◆ **INPUT DATA**
━━━━━━━━━━━━━━━━━━━━

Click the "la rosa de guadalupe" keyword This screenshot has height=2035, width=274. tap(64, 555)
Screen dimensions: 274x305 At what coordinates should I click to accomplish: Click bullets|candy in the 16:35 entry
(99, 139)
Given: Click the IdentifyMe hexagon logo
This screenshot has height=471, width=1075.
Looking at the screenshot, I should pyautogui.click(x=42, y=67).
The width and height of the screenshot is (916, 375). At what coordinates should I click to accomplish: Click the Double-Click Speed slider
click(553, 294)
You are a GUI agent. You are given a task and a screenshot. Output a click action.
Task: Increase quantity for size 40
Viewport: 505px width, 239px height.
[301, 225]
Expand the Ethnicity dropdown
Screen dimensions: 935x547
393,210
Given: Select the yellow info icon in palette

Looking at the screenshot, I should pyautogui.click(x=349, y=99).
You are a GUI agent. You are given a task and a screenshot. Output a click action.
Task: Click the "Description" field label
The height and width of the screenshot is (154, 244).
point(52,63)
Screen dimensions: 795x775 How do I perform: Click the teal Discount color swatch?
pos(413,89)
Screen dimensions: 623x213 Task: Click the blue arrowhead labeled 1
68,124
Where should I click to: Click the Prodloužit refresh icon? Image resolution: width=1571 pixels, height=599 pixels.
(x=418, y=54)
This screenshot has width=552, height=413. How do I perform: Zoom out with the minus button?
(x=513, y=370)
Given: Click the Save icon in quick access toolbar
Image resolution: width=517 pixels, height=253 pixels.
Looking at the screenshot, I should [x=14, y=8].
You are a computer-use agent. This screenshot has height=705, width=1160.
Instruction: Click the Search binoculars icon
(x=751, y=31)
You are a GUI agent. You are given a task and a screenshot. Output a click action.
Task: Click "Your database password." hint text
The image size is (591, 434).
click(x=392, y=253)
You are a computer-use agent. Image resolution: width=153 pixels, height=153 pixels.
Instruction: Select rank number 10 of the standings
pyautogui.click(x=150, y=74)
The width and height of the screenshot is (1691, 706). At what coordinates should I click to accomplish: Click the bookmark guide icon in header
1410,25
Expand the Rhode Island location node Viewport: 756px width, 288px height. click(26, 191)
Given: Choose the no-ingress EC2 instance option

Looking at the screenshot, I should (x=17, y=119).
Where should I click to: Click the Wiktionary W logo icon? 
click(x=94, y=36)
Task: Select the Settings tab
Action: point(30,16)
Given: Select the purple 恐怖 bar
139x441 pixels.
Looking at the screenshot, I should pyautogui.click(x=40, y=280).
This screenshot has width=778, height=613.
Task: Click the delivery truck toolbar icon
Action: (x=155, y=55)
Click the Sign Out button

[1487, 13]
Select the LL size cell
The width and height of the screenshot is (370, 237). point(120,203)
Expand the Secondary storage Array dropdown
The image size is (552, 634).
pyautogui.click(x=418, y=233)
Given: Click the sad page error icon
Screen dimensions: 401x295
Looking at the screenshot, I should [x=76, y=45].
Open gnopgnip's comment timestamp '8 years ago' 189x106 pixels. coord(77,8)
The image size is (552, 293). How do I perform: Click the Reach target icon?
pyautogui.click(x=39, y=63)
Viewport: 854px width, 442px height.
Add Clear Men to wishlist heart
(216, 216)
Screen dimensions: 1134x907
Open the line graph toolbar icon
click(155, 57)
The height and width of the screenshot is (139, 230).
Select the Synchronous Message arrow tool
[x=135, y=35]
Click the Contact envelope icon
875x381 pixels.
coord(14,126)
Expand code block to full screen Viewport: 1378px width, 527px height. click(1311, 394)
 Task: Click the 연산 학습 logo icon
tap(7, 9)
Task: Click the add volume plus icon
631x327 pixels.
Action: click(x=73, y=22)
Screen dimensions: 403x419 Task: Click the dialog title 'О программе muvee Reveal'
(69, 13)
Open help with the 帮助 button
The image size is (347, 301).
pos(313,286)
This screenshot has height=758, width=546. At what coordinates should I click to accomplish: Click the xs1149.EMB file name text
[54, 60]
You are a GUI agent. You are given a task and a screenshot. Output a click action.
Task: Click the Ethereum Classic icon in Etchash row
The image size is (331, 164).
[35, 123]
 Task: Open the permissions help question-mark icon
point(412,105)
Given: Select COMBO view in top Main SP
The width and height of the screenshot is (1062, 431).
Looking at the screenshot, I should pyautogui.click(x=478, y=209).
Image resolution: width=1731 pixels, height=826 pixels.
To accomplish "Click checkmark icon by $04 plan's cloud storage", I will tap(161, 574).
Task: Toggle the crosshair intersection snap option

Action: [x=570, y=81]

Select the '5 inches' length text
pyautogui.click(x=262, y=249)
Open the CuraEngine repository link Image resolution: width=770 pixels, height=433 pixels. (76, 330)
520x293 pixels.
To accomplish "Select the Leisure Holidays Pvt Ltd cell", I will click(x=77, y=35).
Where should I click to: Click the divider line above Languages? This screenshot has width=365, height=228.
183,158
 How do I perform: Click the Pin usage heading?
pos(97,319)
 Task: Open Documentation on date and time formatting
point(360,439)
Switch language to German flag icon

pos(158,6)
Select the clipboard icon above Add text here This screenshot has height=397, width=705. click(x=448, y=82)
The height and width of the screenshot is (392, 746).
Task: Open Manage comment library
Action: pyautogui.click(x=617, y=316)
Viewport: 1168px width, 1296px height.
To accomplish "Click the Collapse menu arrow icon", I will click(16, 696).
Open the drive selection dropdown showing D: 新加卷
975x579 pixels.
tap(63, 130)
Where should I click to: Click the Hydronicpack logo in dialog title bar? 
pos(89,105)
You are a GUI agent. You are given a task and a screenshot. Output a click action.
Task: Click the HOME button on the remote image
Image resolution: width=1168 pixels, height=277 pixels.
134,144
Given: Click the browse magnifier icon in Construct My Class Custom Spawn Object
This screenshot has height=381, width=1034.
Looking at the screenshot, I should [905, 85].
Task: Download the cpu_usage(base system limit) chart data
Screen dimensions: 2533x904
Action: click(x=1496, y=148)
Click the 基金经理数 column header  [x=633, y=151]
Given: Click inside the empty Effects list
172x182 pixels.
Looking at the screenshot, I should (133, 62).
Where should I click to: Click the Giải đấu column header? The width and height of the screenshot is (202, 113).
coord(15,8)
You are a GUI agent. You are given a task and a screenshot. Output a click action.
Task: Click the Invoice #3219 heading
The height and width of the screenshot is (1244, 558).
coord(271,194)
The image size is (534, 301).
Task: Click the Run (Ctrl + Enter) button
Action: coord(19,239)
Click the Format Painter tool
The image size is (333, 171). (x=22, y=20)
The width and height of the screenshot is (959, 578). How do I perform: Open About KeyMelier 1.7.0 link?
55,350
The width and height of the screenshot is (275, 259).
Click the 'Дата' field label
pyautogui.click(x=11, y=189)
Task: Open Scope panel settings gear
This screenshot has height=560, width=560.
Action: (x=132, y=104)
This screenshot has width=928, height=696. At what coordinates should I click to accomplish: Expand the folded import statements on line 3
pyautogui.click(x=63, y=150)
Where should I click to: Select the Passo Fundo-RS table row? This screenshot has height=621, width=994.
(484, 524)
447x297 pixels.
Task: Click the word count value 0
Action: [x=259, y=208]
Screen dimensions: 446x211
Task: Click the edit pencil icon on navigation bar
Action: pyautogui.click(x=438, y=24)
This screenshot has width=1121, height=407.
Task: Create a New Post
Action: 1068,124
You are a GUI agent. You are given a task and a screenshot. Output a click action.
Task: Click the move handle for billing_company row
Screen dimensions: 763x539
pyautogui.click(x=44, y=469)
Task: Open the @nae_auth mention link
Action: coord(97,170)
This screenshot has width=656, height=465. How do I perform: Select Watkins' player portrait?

━━━━━━━━━━━━━━━━━━━━

◆ **REQUIRED WORK**
Show every line in the listing above that carries the word "computer".

◆ **EXPECTED OUTPUT**
You are a computer-use agent. This screenshot has height=705, width=1160.
You are a computer-use agent. Image resolution: width=153 pixels, height=153 pixels.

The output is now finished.